Jakarta (Lampost.co)–Di tengah kondisi anggaran yang terimbas efisiensi, Dewan Perwakilan Rakyat (DPR) menggelar rapat tertutup terkait revisi Undang-Undang Tentara Nasional Indonesia (UU TNI) di hotel mewah Fairmont, Jakarta Pusat. Rapat berlangsung selama dua hari, mulai Jumat, 14 Maret 2025 hingga Sabtu, 15 Maret 2025. Rapat oleh Panitia Kerja (Panja) Komisi I DPR bersama pemerintah, dan para anggota dewan baru akan keluar dari hotel pada Minggu pagi, 16 Maret 2025.
Tentu saja gelaran rapat di hotel mewah memicu kritik dari masyarakat, terutama karena kondisi kebijakan efisiensi anggaran telah berlangsung. Ketua Komisi I DPR Utut Adianto enggan menanggapi kritik tersebut.
“(Efisiensi) itu kan pendapatmu,” ujar Utut di sela-sela rapat di Hotel Fairmont, Jakarta, Sabtu, 15 Maret 2025. Menurutnya, DPR sudah biasa menggelar rapat di hotel berbintang. Ia mencontohkan rapat-rapat sebelumnya, seperti pembahasan Undang-Undang Kejaksaan di Hotel Sheraton, Gandaria, serta Undang-Undang Perlindungan Data Pribadi di Hotel Intercontinental, Pondok Indah.
Baca Juga: Keuangan Daerah dalam Tekanan: Efisiensi atau Jalan Menuju Krisis?
Fokus Pembahasan Revisi UU TNI
Wakil Ketua Komisi I DPR, Dave Laksono, menegaskan bahwa pembahasan revisi UU TNI dilakukan secara efisien tanpa mengurangi kualitas.
“Sekarang lagi proses pembahasan.

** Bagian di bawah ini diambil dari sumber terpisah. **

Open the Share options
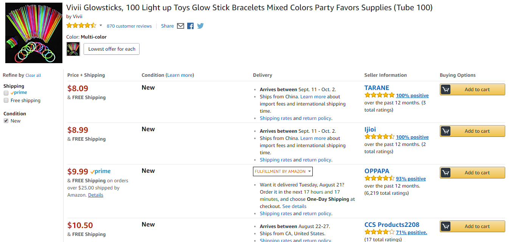 click(168, 26)
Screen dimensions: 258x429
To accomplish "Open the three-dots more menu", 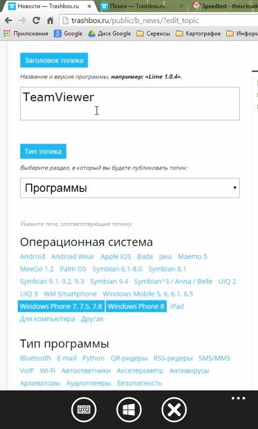I will coord(238,398).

Segera mungkin, kami tidak mau bertele-tele tetapi semua prosesnya harus dilalui,” ujar Dave di Kompleks Parlemen Senayan, Rabu,12 Maret 2025.
Salah satu isu utama pembahasan adalah aturan mengenai prajurit TNI yang mendapat tugas di lembaga pemerintahan. Dalam revisi terbaru, mereka wajib mundur dari status prajurit aktif sebelum menduduki jabatan di institusi sipil. Selain itu, batas usia pensiun prajurit TNI juga menjadi perhatian, dengan penyesuaian usia pensiun untuk berbagai tingkatan jabatan.

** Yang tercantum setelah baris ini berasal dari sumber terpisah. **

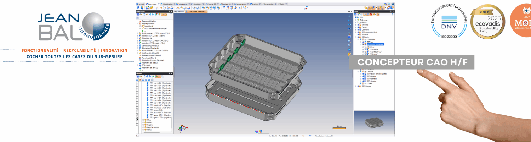The image size is (531, 142).
Task: Expand the Représentations folder node
Action: pos(143,127)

Aksi KontraS Soal Rapat Tertutup
Di tengah berlangsungnya rapat, tiga perwakilan dari Komisi untuk Orang Hilang dan Tindak Kekerasan (KontraS) menerobos ruang pertemuan Ruby, tempat rapat berlangsung. Mereka menuntut agar pembahasan RUU TNI dihentikan karena tidak transparan.
“Kami menuntut agar proses pembahasan RUU TNI ini dihentikan karena tidak sesuai dengan proses legislasi. Ini terlaksana secara tertutup,” ujar Wakil Koordinator KontraS, Andri Yunus.
Aksi ini mendapat pengamanan ketat, dengan petugas segera menutup ruang rapat dan mencegah akses lebih lanjut. Meskipun mendapat penolakan dari kelompok masyarakat sipil, Ketua Komisi I DPR, Utut Adianto, menilai perbedaan pendapat adalah hal wajar dalam proses legislasi.
“Ya boleh, KontraS enggak setuju. Kita undang mereka, tetapi mereka menolak karena merasa akan menjadi stempel saja,” ujar Utut.
Dengan berbagai kritik yang muncul, pembahasan revisi UU TNI masih menjadi sorotan publik, terutama terkait transparansi dan efisiensi anggaran dalam proses legislasi ini.